Mandi Stirone | Tuesday, November 11, 2008

Saint Mary’s students were sent an e-mail Thursday, informing them that a Sister of the Holy Cross, who had been residing in the on-campus Convent, had passed away on Nov. 4.

The e-mail, sent by Michelle Vasquez, secretary to Sister Rose Anne Schultz, vice president for Missions, invited students to attend the funeral Mass and burial on Friday and included a link to a biography of Sister Margaret Mary Duggan available on the Mission Web site.

The Mission section of the Saint Mary’s Web site has a list of biographies of deceased Sisters of the Holy Cross beginning with Sister Agnes Eileen Walshe who passed away on Jan. 7, 2007.

The list, entitled “In Memoriam,” began in 2007, but the department of Missions has been keeping these records long before then, Sister Schultz said.

The Department began mass e-mailing students as a result of several people coming to Sister Schultz and asking why they weren’t being informed of the Sisters’ deaths, she said.

The information can go on the Web site, but if students don’t know it’s there, they would have no way of finding out about this, she said.

It’s “just communicating,” Sister Shultz said. “Students don’t have to open the e-mails if they don’t want to,” she said.

The idea is to keep students involved with their founders, Sister Schultz said.

“Here’s the group who are our sponsoring body, they’ve served through out the world,” and they deserve to be remembered, she said.

The on-campus Convent, which happens to be the “Motherhouse of the congregation,” according to Sister Schultz, is a vital part of the Saint Mary’s community. Keeping students informed and involved with the Sisters is important, she said.

“Because Saint Mary’s is so closely [tied to the Sisters], this has more meaning for students here,” she said.

One program that has helped with building student relationships with the Sisters is the Friends With Sisters program, organized by Sister Louisita Welsh. Many students who were involved with the program and had their friend pass away have been involved in the funerals and attended their wakes, Sister Schultz said.

One student involved in the program, junior Brooke Druktenis developed a friendship with Sister Margery Mitternight, who passed away on Sept. 16, she said.

“I had been visiting Sister Margery for 12 months (even over the summer since I was working here in South Bend). She was bed-bound, so it was easy to find time in her schedule for me to come visit, which is not always true since the Sisters of the Holy Cross are so active for the most part,” Druktenis said in an e-mail.

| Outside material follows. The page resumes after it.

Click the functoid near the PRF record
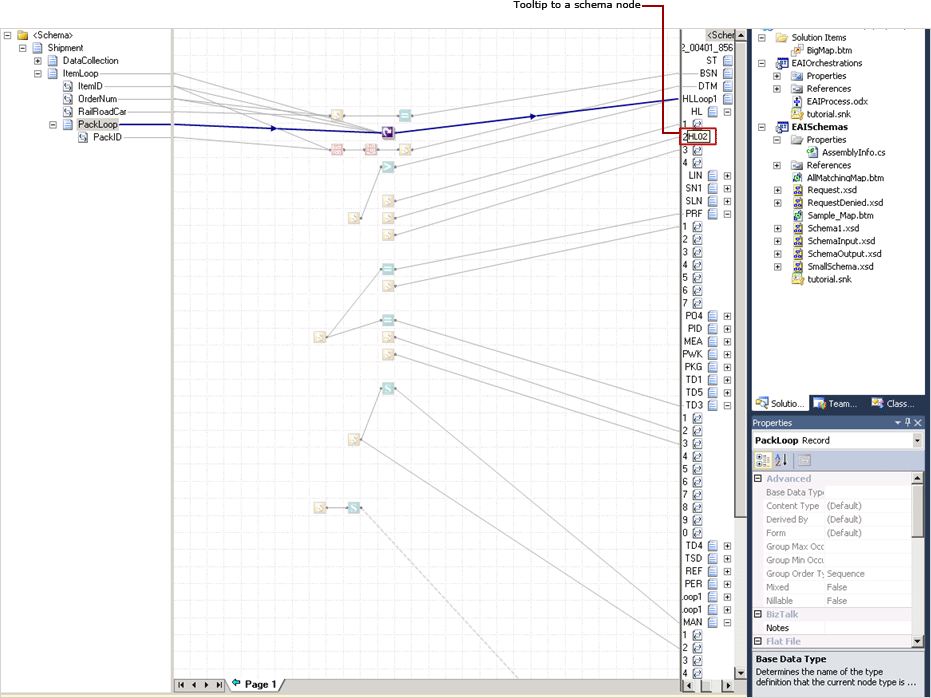 354,216
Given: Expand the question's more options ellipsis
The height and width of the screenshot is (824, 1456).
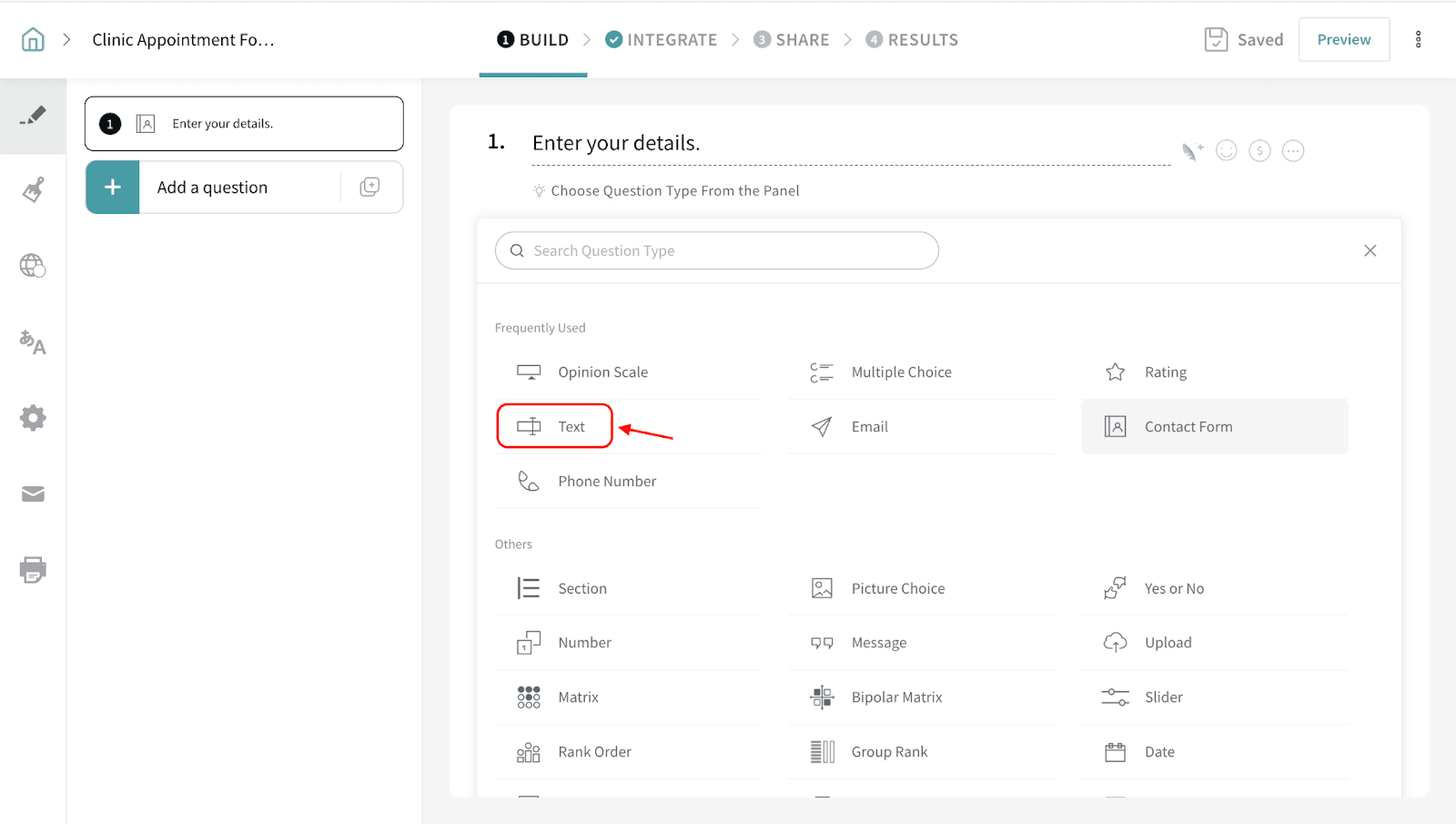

She was informed of her friends’ death and was in attendance at the funeral, she said.

“Sister Margery’s funeral was the first funeral I had ever been to so it was tough for me since she was the first person I have ever had to grieve and celebrate the life of. The Sisters of the Holy Cross’ funerals are truly a celebration of life and I was surprised at how upbeat the funeral was,” she said.

Sophomore Liz Brown had a similar experience with her friendship with Sister Marie Bernadette Rogers, who passed away on Oct. 15.

“I went once a week every week all last year,” she said, “and then this year I kept meaning to get over there and then she passed away before I could see her.”

She was sent a personal e-mail from Sister Welsh before the rest of the school was informed, she said.

“I went to the Mass and I processed to the gravesite and was there for the burial and had lunch with the Sisters afterwards,” she said.

“The Sisters were amazing,” in helping her feel better, she said.

“She had gotten to the point where she was not remembering people,” and which Brown said helped her assuage some of her guilt for not being able to see her before she passed away.

Brown says that she still goes to visit Sister Rogers’ grave once a week.

“It still kind of gets me now and then, the fact that I can’t physically see her,” she said.

Brown said she approves of the new e-mails that inform students of the passing of Sisters. because it lets students be more involved as a community with the Sisters.

“Without the Sisters we wouldn’t exist,” she said.